The proof constructs two specific non-injective maps $S$ and $T$, and shows that their sum $S + T$ is injective.
This proves that the set is not closed under addition, and therefore not a subspace.
The construction of $S$ and $T$ relies on the condition $2 \leq \dim V \leq \dim W$.
This ensures that there are enough basis vectors in $W$ to define $S$ and $T$ as needed.
$S$ maps $v_1$ to zero and the other basis vectors of $V$ to distinct basis vectors of $W$, while $T$ does the opposite, mapping $v_1$ to a basis vector of $W$ and the other basis vectors of $V$ to zero.
Both of these maps are non-injective, but their sum maps each basis vector of $V$ to a distinct basis vector of $W$, making it injective.
Geometrically, $S$ and $T$ can be thought of as projections followed by embeddings. $S$ projects $V$ onto the subspace spanned by $v_2, \ldots, v_m$ (mapping $v_1$ to zero), and then embeds this subspace into $W$. $T$ does the opposite, projecting $V$ onto the subspace spanned by $v_1$ and then embedding this into $W$. The sum $S + T$ effectively cancels out these projections, resulting in an injective map.
This result shows that the set of non-injective maps, while it contains the zero map and is closed under scalar multiplication, is not closed under addition, and therefore does not form a subspace. This is a common situation in linear algebra: many important sets of linear maps (such as the set of all maps, the set of surjective maps, etc.) are not subspaces.
$\textit{Examples:}$
1. Let $V = \mathbb{R}^2$ and $W = \mathbb{R}^3$. Define $S, T \in \mathcal{L}(V, W)$ by $S(x, y) = (0, x, 0)$ and $T(x, y) = (x, 0, 0)$. Then $S$ and $T$ are non-injective, but $S + T$ is injective.

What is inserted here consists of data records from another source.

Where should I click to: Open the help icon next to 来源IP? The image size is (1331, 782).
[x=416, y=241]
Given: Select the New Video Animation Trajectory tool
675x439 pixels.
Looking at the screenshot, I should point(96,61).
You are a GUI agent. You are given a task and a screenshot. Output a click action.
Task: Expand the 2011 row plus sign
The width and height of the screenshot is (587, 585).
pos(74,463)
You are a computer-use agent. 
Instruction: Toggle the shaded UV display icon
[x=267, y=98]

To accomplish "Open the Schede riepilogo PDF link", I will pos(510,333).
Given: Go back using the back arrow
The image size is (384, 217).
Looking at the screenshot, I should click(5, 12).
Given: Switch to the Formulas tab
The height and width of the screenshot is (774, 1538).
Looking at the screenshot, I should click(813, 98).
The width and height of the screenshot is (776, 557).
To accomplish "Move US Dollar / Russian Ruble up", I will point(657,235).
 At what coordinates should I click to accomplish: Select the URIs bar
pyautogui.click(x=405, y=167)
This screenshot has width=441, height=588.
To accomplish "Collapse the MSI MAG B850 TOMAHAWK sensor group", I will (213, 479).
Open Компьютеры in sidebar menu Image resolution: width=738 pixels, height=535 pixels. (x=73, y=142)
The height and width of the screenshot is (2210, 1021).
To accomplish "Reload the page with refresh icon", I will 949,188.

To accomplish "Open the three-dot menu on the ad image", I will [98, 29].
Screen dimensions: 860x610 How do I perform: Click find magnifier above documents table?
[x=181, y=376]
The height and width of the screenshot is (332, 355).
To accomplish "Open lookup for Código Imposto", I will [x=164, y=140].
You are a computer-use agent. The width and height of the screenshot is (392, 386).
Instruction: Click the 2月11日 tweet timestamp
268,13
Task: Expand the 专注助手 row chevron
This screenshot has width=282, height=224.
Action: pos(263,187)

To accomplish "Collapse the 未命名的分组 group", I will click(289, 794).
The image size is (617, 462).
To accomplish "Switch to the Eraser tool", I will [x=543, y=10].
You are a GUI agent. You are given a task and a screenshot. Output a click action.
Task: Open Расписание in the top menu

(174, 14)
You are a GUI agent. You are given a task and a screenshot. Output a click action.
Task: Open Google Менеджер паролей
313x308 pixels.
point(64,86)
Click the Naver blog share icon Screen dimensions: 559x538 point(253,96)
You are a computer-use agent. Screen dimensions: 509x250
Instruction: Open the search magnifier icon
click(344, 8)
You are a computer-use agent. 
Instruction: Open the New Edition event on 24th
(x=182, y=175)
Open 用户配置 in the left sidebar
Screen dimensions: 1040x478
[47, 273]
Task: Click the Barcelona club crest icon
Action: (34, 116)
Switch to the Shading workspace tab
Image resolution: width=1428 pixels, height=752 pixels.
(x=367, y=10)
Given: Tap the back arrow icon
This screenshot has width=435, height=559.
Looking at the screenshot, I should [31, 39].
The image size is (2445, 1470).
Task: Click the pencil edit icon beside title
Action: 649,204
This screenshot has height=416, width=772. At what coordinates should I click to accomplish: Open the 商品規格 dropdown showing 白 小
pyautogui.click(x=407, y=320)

2. Let $V = \mathbb{C}^3$ and $W = \mathbb{C}^4$. Define $S, T \in \mathcal{L}(V, W)$ by $S(z_1, z_2, z_3) = (0, z_2, z_3, 0)$ and $T(z_1, z_2, z_3) = (z_1, 0, 0, 0)$. Then $S$ and $T$ are non-injective, but $S + T$ is injective.
3. Let $V = \mathbb{F}_2^2$ and $W = \mathbb{F}_2^3$. Define $S, T \in \mathcal{L}(V, W)$ by $S(x, y) = (0, x, 0)$ and $T(x, y) = (x, 0, y)$. Then $S$ and $T$ are non-injective, but $S + T$ is injective.
These examples demonstrate the principle in various vector spaces over different fields. In each case, we have two non-injective maps whose sum is injective, showing that the set of non-injective maps is not a subspace. The geometric interpretation is the same in each case: the non-injective maps are projections followed by embeddings, and their sum cancels the projections, resulting in an injective map.